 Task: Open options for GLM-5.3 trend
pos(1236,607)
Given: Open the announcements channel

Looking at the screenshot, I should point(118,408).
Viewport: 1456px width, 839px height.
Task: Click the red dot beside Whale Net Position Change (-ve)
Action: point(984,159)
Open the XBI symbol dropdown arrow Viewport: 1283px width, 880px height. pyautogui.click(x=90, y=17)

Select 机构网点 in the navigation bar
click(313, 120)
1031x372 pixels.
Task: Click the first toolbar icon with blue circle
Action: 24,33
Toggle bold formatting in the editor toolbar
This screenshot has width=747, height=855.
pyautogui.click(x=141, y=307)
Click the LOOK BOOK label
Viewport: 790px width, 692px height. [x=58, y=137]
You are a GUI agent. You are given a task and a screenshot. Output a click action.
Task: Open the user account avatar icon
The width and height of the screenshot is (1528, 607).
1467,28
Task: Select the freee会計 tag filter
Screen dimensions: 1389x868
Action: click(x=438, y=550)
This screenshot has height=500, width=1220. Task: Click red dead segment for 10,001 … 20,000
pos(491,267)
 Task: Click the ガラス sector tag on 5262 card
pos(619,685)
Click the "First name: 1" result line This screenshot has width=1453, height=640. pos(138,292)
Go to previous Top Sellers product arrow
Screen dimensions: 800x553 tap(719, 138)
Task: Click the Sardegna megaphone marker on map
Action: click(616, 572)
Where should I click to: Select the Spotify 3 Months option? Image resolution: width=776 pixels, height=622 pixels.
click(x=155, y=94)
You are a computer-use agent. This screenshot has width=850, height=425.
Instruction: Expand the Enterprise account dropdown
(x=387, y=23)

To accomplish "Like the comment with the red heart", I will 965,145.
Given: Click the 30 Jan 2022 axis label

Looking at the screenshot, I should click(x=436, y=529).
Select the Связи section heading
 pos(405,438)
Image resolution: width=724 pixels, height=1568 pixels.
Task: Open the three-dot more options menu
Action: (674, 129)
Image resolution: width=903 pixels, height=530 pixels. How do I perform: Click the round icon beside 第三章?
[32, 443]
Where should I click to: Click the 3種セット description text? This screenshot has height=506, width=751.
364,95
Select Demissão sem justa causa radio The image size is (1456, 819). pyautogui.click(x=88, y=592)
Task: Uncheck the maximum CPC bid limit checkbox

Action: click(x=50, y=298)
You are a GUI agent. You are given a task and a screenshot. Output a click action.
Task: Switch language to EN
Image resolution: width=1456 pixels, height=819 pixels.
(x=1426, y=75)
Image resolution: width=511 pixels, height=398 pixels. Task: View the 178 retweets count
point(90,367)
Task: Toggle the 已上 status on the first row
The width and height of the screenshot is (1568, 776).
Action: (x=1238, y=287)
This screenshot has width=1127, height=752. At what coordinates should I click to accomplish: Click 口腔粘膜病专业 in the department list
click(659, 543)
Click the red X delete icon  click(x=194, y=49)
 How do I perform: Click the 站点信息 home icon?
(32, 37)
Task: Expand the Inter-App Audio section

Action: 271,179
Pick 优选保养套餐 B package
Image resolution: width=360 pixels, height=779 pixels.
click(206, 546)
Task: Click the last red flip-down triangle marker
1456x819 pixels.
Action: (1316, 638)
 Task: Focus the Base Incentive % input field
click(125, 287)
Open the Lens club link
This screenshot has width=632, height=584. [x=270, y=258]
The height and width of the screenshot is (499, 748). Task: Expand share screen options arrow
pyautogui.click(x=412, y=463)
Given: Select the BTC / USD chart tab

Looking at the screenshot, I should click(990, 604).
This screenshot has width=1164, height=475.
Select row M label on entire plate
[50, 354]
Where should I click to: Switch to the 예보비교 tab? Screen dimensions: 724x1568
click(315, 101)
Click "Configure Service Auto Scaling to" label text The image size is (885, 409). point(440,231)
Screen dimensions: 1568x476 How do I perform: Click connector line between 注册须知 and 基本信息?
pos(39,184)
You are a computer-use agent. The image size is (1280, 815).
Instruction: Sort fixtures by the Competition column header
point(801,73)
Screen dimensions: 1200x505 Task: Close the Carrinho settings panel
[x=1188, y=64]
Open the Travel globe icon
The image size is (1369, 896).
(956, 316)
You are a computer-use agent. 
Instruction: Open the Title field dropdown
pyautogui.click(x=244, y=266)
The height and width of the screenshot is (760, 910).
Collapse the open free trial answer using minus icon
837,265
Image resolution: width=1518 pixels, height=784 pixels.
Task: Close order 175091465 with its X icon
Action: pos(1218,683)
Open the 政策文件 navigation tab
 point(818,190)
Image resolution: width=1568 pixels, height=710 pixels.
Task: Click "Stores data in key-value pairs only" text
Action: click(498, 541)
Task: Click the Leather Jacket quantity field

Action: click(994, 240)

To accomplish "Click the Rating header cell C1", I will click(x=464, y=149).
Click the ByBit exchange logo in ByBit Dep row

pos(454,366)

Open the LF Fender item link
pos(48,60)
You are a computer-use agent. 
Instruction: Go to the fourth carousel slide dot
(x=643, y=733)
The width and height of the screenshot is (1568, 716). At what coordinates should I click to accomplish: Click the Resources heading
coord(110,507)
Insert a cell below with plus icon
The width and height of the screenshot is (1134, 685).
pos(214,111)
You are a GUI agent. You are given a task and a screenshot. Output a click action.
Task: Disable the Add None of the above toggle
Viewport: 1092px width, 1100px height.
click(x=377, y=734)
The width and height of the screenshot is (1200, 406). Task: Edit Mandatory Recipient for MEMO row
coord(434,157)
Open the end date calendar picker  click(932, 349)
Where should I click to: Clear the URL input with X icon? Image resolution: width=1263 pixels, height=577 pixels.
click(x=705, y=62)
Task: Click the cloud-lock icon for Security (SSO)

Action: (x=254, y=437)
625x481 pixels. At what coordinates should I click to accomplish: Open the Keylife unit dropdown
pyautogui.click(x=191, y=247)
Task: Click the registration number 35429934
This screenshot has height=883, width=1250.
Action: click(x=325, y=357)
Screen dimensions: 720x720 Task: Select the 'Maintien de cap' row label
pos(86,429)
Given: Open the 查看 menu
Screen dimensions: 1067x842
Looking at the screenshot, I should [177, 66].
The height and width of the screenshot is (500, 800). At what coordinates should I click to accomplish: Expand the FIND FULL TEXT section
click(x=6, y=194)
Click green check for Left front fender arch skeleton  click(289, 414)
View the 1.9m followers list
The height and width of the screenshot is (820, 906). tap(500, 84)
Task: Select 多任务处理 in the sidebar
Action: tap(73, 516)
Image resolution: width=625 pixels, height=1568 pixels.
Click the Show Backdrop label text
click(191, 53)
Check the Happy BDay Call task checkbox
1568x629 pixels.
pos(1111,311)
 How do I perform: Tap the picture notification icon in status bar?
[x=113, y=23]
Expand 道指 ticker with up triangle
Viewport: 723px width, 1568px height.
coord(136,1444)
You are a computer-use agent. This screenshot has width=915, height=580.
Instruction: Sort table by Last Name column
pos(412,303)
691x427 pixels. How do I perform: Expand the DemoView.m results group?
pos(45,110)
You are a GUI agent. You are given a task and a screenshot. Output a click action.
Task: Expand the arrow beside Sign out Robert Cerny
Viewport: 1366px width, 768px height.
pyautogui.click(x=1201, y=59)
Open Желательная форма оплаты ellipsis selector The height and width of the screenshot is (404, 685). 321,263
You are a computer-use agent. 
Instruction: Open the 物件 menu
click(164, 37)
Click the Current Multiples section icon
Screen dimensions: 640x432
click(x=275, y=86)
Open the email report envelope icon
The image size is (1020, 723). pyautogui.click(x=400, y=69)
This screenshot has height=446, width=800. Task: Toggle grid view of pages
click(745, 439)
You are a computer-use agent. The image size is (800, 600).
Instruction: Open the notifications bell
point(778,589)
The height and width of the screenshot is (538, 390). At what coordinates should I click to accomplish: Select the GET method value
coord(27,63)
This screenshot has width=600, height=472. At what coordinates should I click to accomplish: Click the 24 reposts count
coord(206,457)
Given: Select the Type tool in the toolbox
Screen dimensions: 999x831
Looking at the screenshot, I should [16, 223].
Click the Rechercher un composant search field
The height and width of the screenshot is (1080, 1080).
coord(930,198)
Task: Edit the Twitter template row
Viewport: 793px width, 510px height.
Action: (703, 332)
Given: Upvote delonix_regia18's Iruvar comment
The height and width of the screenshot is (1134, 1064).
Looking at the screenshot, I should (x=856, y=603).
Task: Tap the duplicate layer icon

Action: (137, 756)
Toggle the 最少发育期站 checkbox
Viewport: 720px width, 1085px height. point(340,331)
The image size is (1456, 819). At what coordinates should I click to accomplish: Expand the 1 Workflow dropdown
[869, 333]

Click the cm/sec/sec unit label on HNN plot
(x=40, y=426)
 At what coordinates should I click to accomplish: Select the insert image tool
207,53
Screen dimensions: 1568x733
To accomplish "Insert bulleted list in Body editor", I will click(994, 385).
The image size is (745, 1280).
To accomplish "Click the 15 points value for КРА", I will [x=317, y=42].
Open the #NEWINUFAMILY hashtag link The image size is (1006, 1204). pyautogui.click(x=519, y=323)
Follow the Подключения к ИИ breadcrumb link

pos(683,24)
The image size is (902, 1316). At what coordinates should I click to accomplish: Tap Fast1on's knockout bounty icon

#####

▶ What is asked
Please rewrite the data from the start through the line with "Action: point(984,159)", renaming "announcements" to "updates" and keeping everything else unchanged.

▶ Solution to the exercise
 Task: Open options for GLM-5.3 trend
pos(1236,607)
Given: Open the updates channel

Looking at the screenshot, I should point(118,408).
Viewport: 1456px width, 839px height.
Task: Click the red dot beside Whale Net Position Change (-ve)
Action: point(984,159)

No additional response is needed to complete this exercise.